--- TEXT SHOWN Enclosed Below ---

A tropical family vacation turned into a nightmare when a stranger kidnapped and raped their elderly mother, who suffers from Alzheimer’s.
The Canadian man allegedly seized the opportunity to drag the 80-year-old woman into his hotel room at a Bahamas resort after she became separated from the rest of her family, her son David Ahrens told CTV News.
“It’s just an unspeakable, horrendous, vile, violent angry crime against somebody who is so vulnerable,” Ahrens, also Canadian, told the outlet.
The horror began last month when Ahrens’ mother disappeared inside an elevator at the Warwick Hotel with the alleged pervert, who had invited himself to the family’s dinner earlier that evening.
Ahrens’ sister tried to reach into the lift to grab a hold of her mother, but the doors shut before she could get a grip.
The family spent the next 30 minutes frantically patrolling every floor of the hotel searching for the woman and pleading with hotel staff to search through security footage.
Ultimately, they found their mother and the man right where they left them, but under unthinkable circumstances.
“Of course my mother was frightened and while we don’t need to go into a ton of detail, but what I will say, and it is horrendous, that she was holding her own underwear in her hand at that point in the elevator,” Ahrens said.
The senior was rushed to a local hospital, where she tested positive for a rape kit.
Surveillance footage allegedly showed the man pushing the woman, who was shown clearly resisting, into a hotel room.
A 61-year-old Nova Scotia man has since been charged with the rape of an 80-year-old woman at the location, according to local reports. He was denied bail and could face life in prison if convicted.
The distraught son said he wasn’t there when the incident occurred, but took a flight to the Caribbean country as soon as his younger sister told him what happened.
The family had taken the trip as an opportunity for their mother to make happy memories as she battles the heartbreaking disease.
“Our concern is the combination of Alzheimer’s plus this incident of being sexually assaulted and rape, you know, that’s playing with her mind. So we’re just worried it’s playing in her subconscious and it’s just making things worse at the moment,” Ahrens said.
“She still deserves to create memories even if they don’t last for a long time. It’s also a memory for us.”
The horrifying incident occurred shortly after several countries — including Canada and the US — issued travel advisories for the Bahamas.
Officials put the island nation on an “exercise increased caution” warning, noting that it was unsafe for tourists amidst 18 murders — “primarily” motivated by gang violence — in January alone.
Safety concerns have reached a point of severity where US officials say people shouldn’t even try to “physically resist” being robbed.

--- End of Enclosed TEXT SHOWN ---
--- DATA EXCERPTS Enclosed Below ---

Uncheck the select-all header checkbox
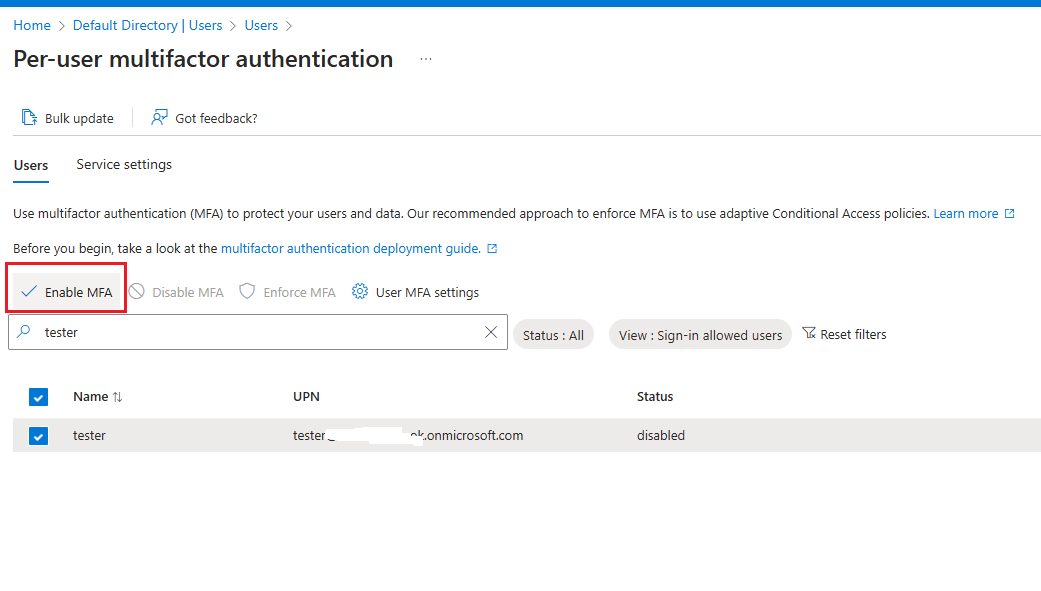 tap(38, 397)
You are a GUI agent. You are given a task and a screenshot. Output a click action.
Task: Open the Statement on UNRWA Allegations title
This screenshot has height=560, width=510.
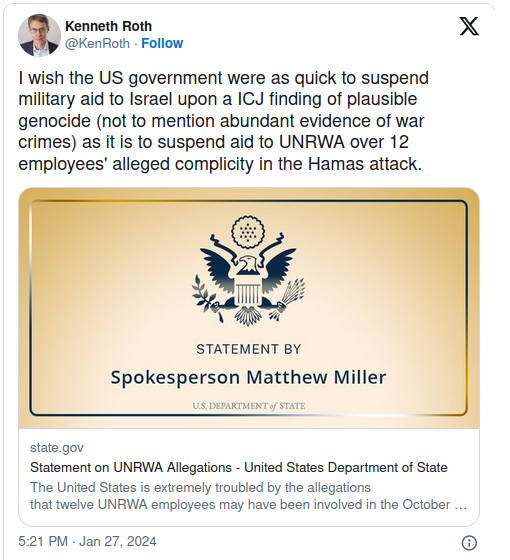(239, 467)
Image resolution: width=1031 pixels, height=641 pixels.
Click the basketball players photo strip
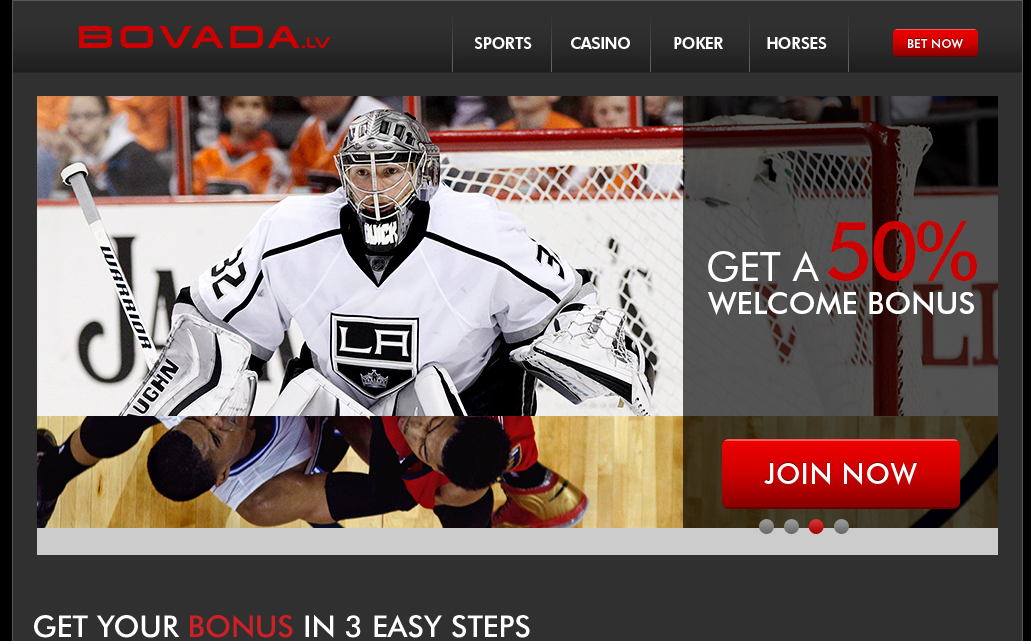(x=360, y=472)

--- End of Enclosed DATA EXCERPTS ---

EXERCISE 1 |
Please list every word Ahrens uses in his first quoted statement in the news article to describe the crime against his mother.
EXERCISE 2 |
According to the news article, why did the family take the trip with their mother, and what does Ahrens say about it?
Nothing in the records is needed for the work on the news article.

REPLY 1 |
unspeakable, horrendous, vile, violent, angry

REPLY 2 |
The family took the trip so their mother could make happy memories as she battles Alzheimer's. Ahrens says she still deserves to create memories even if they don't last for a long time, and that they are also memories for the family.